We were the only squadron to do it. P-3s hadn't deployed to an air war area since Viet Nam and CPW-10 was worried. We had quite a few overstress inspections during the training/testing. The squadrons that followed us had a basic 2 or 3 flight syllabus from RAG IPs based on our findings but did not get to fight anyone.

All the DACM training came to a screeching halt after we almost pulled the wings off one of our planes flying out of Cocos Islands (Australian). They did a low altitude, high speed (for a P-3) fly-by after takeoff for Diego at max weight. While the g meter only read 2.5, the engineering investigation on the pieces of the leading edges that were recovered showed 8 to 9 gs. Up until then, no one had ever taught P-3 pilots about rolling g's. The pilots were basically exonerated for a lack of this training by the FENAB.

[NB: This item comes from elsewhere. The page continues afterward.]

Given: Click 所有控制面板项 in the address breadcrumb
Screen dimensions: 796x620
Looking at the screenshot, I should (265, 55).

The aircraft lost both leading edges from the wing root past the engines and half the horizontal stabilizer on the starboard side (I think it was that side - hit by one of the leading edge pieces.) The leading edges took a bunch of wires with them and the crew thought every engine was on fire. The aircraft shook so much that the boxes in the equipment bays started falling through to the floor boards. When they dropped the gear for landing the aircraft violently pitched nose down and they barely recovered it to miss the trees at the end of the runway (pictures & video were used to determine they cleared by 4 feet in a very high nose up attitude after disappearing below the trees first).

The engineers believe that the plane would have not fallen apart despite this way out of limits g load if it had not been used to for all the DACM flights at Nellis 7 months prior. They thought it was overstressed too many times there and weakened.

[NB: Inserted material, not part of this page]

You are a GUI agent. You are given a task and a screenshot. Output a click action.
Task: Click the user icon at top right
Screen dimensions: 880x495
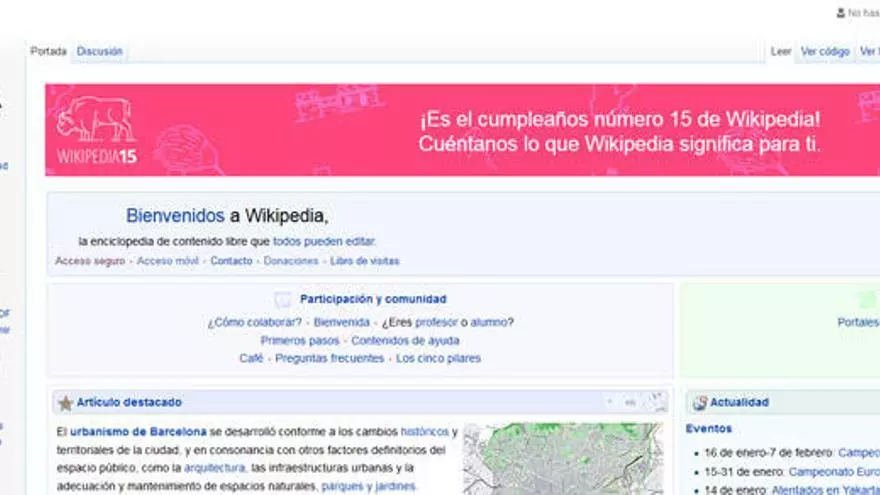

BTW, the stuff at Nellis was more than just DACM. We were the first P-3s to deploy to the Gulf with flares, chaff and IR jammers. We ran the ranges against SAMs and manpads too to develop tactics to counter those threats. It was a very interesting time.
 

Fly Navy

...Great Job!
pilot
Super Moderator
Contributor
HAL Pilot said:
Up until then, no one had ever taught P-3 pilots about rolling g's.

They'll get you every time. Easiest way to overstress the T-45 is some rolling G action.